Pneumocystis Jriovecii Pneumonia, the infection formerly known as Pneumocystis Carinii Pneumonia
The official change in name from Carinii to Jirovecii was in the late 1990s to emphasise the distinct organism that infected humans and named after a chap called Otto Jirovec. it seems that there was just one “i” when the name first changed as Pneumocystis was at that time thought to be a protozoa. once conclusively shown to be a fungal infection heavyweights from the International Code of Nomenclature for algae, fungi, and plants (the ICNafp) weighed in and it became officially Jirovecii with “i”s at the end. All of this is from what I picked up from Wikipedia on a Sunday afternoon. The main use of this information will come when some smug consultant corrects one of the team when they say PCP instead of PJP and then to rescuse the juniors from their shame you can bust out the ICNafp declaration on the two “i”s and arise victorious over said smug consultant. At least that’s the way it went in my head anyhow.

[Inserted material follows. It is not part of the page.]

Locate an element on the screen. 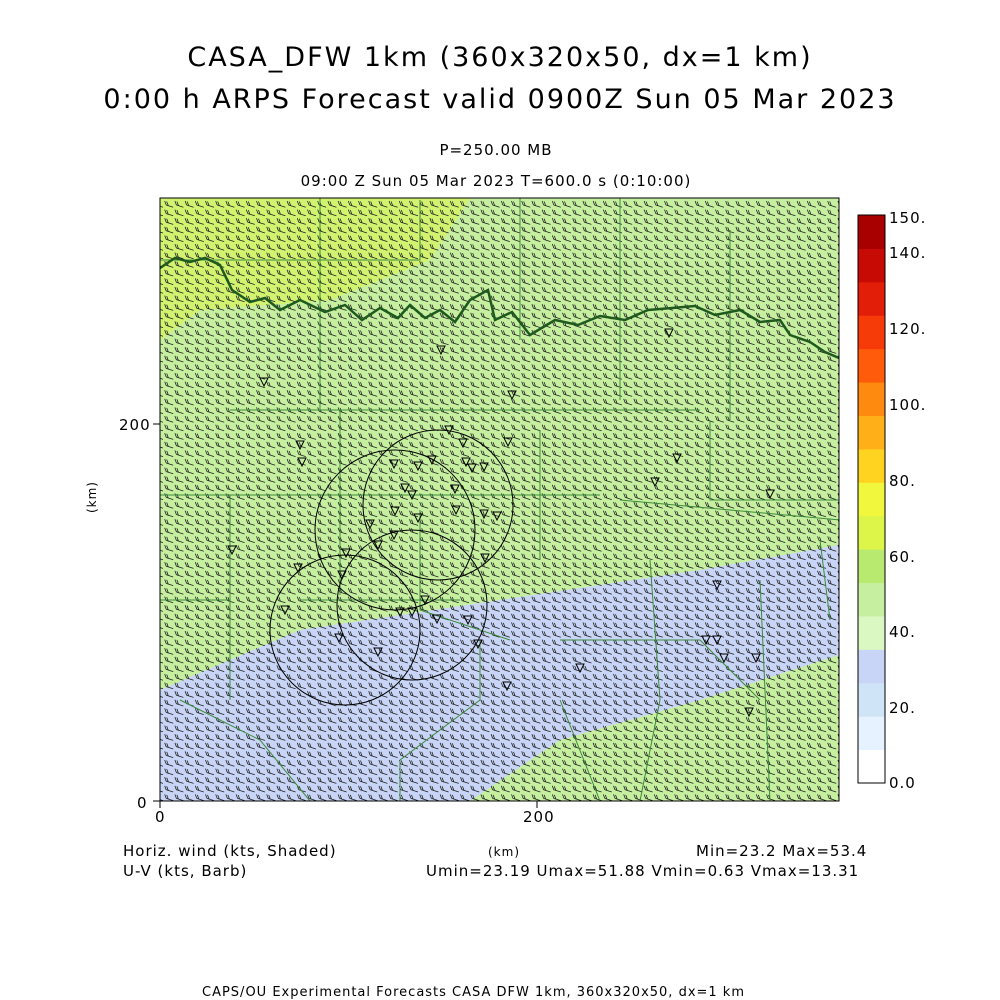  y-axis-unit: (km) is located at coordinates (92, 497).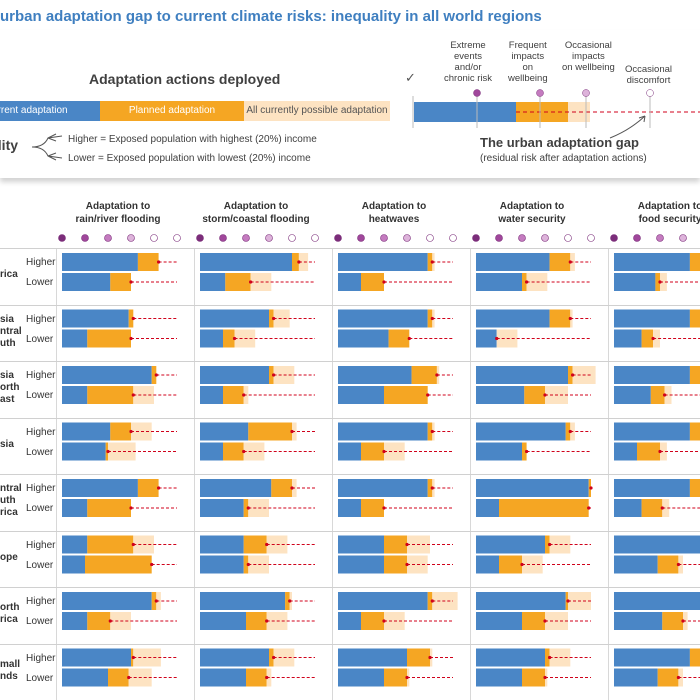 This screenshot has width=700, height=700. Describe the element at coordinates (9, 557) in the screenshot. I see `region-label: ope` at that location.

Back to some actual medicine then.
You can split pneumocystis into two contexts clinically
- the poorly controlled or first presentation HIV patient
- these guys tend to have a fairly slow and insidious presentation of breathlessness over weeks but not severe enough to present to hospital
- when they do present expect hypoxia and probable CXR changes
- a small number will have PTX in this group
- probably have a higher burden or organism overall
- the immunosuppressed patient
- this could be steroids, solid organ transplant or a haem malignancy
- often more like a typical acute respiratory infection with fever, cough, SOB
Both groups will have the now infamous ground glass appearances on imaging.
Diagnosis can be tricky and from an ICU perspective they’re probably sick enough to justify empiric treatment based on context without waiting for all the results. Usual stuff like CXR, CT and labs yadda yadda yadda… Commonly we order BDG (a common component of fungal organisms) but it’s not clear how good a test it is to rule in or rule out. LDH, while commonly ordered is even less useful.
A BAL is probably going to be needed and on this you have a few options
- silver staining
- immunofluresence (which is probably most sensitive)
- PCR (which is good but can’t distinguish carriage from infection. however if -ve then you’re probably in the clear)
There’s a reasonable guideline from the ATS in 2019 which covers this and is worth a read
Management wise the key spinal level reflex when this is considered is cotrimoxazole. This should be at high dose which you should check in a book or with a pharmacist. While pneumocystis is fungal we can’t use our usual anti-fungals like echinocandins or azoles (the caspofungins and fluconazoles) as pneumocystis has cholesterol in its walls and not ergosterol.
For those intolerant of cotrimoxazole some words to consider mentioning in an exam setting would be clindamycin, primaquin and pentamidine but in reality there is expertise and pubmed to help with that question.
If they’re in ICU then the cotrimoxazole should be given with a chaser of steroids as this has a mortality altering effect.
References:
Fishman JA, Gans H; AST Infectious Diseases Community of Practice. Pneumocystis jiroveci in solid organ transplantation: Guidelines from the American Society of Transplantation Infectious Diseases Community of Practice. Clin Transplant. 2019 Sep;33(9):e13587. doi: 10.1111/ctr.13587. Epub 2019 Jul 1. PMID: 31077616.